▸ **Information given**:
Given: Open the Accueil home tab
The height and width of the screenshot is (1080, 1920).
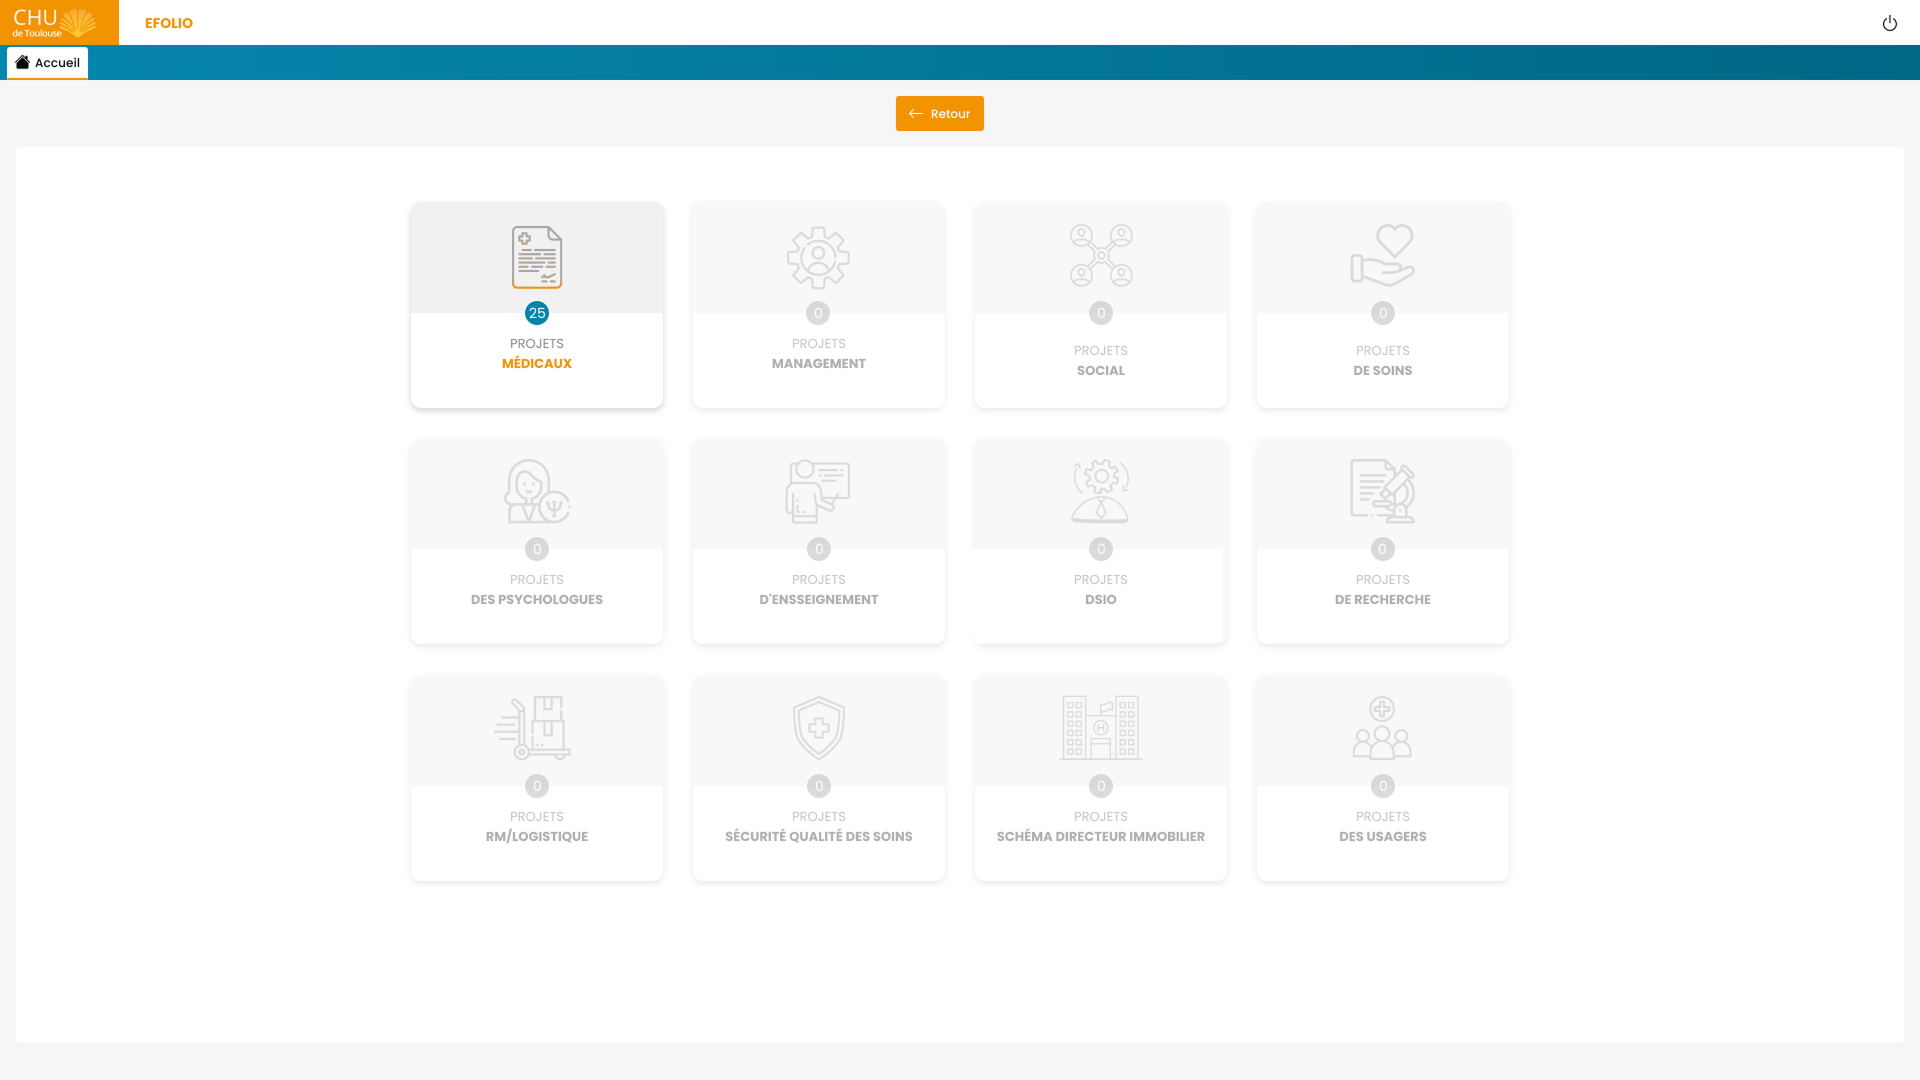Looking at the screenshot, I should point(47,63).
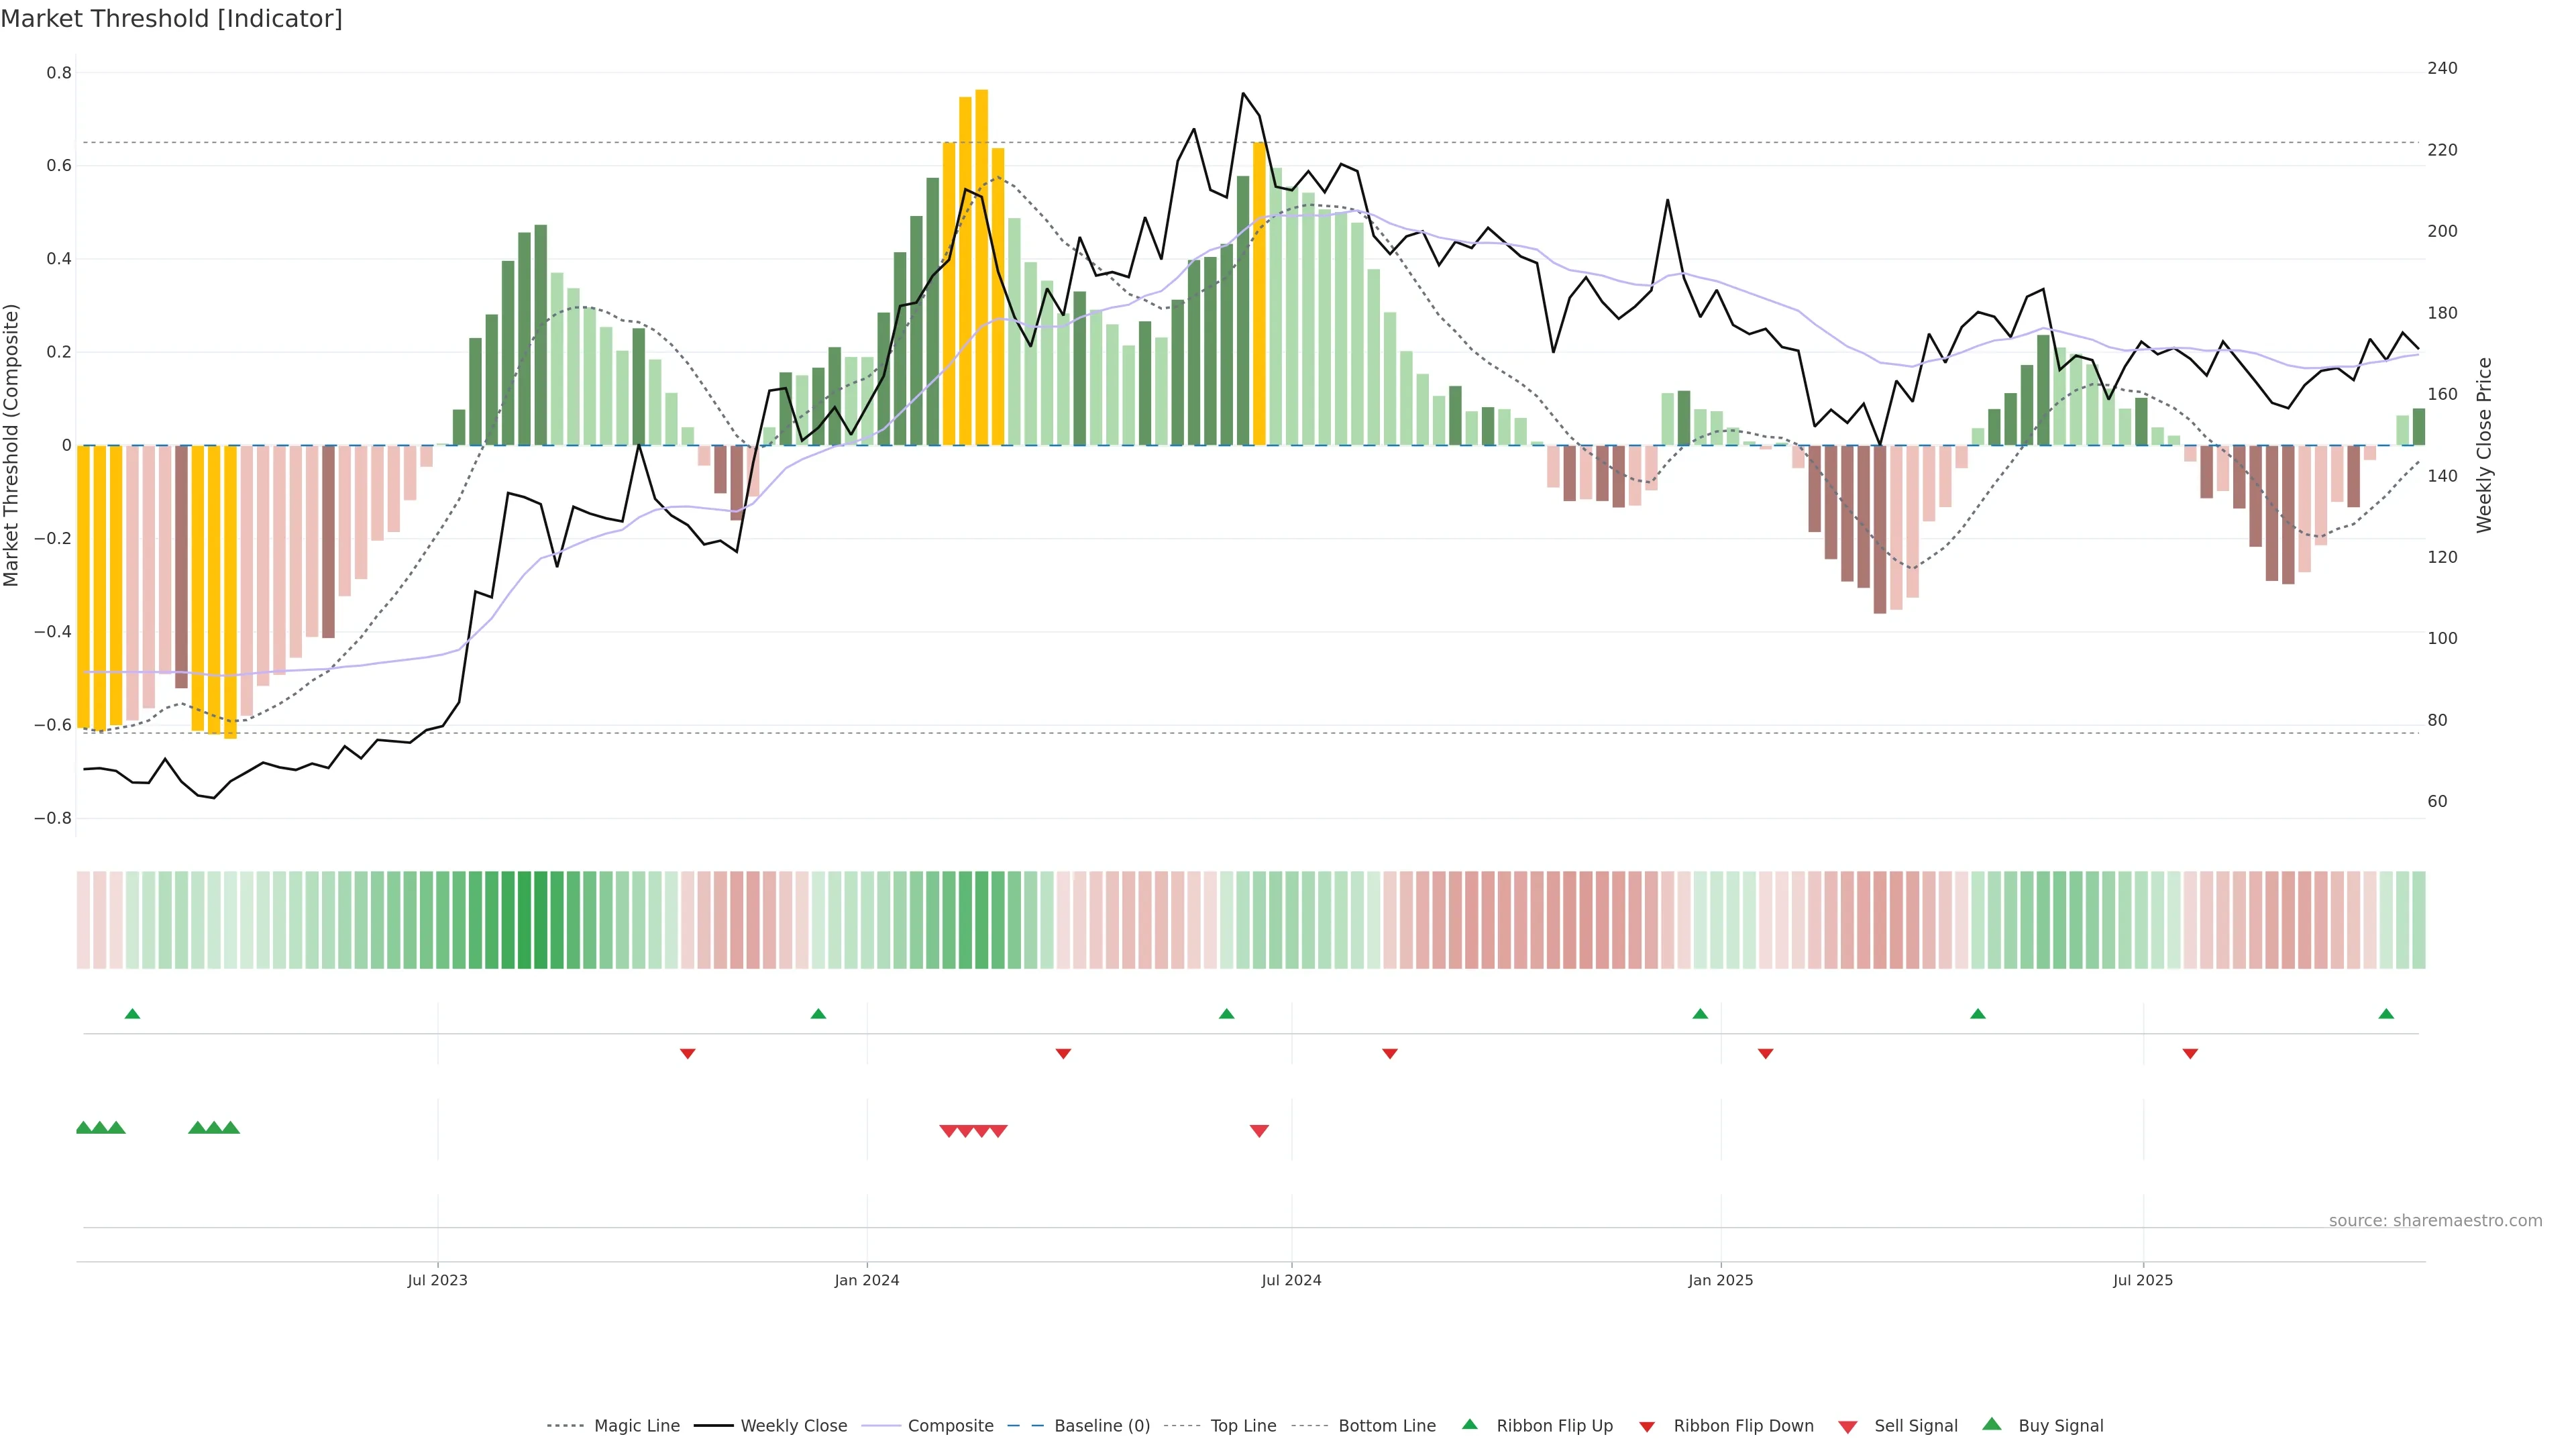Viewport: 2576px width, 1449px height.
Task: Click the Jul 2024 x-axis label
Action: pyautogui.click(x=1291, y=1280)
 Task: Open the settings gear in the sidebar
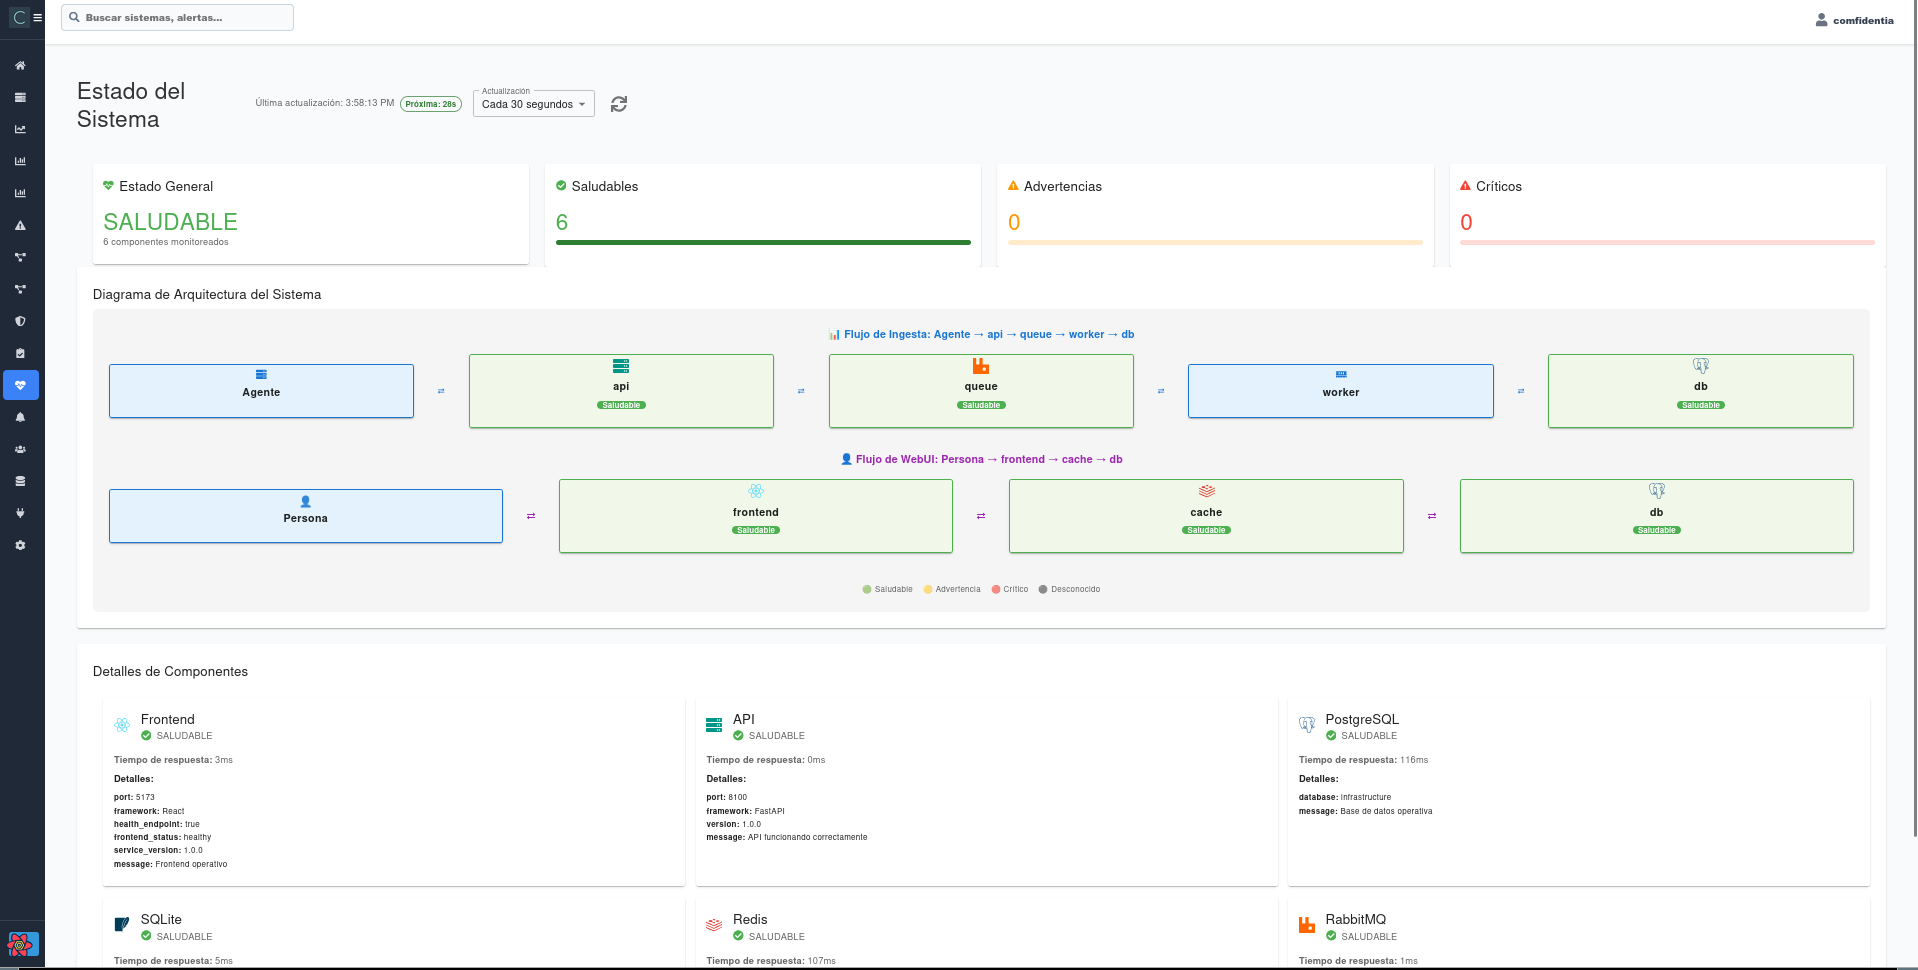pos(20,545)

▸ **What this task involves**: An unchanged copy of the data, images excluded, is all that should be given.

▸ **Task result**:
Given: Open the Accueil home tab
The height and width of the screenshot is (1080, 1920).
Looking at the screenshot, I should point(47,63).
Viewport: 2576px width, 1449px height.
Task: Click the Jul 2024 x-axis label
Action: pyautogui.click(x=1291, y=1280)
 Task: Open the settings gear in the sidebar
pos(20,545)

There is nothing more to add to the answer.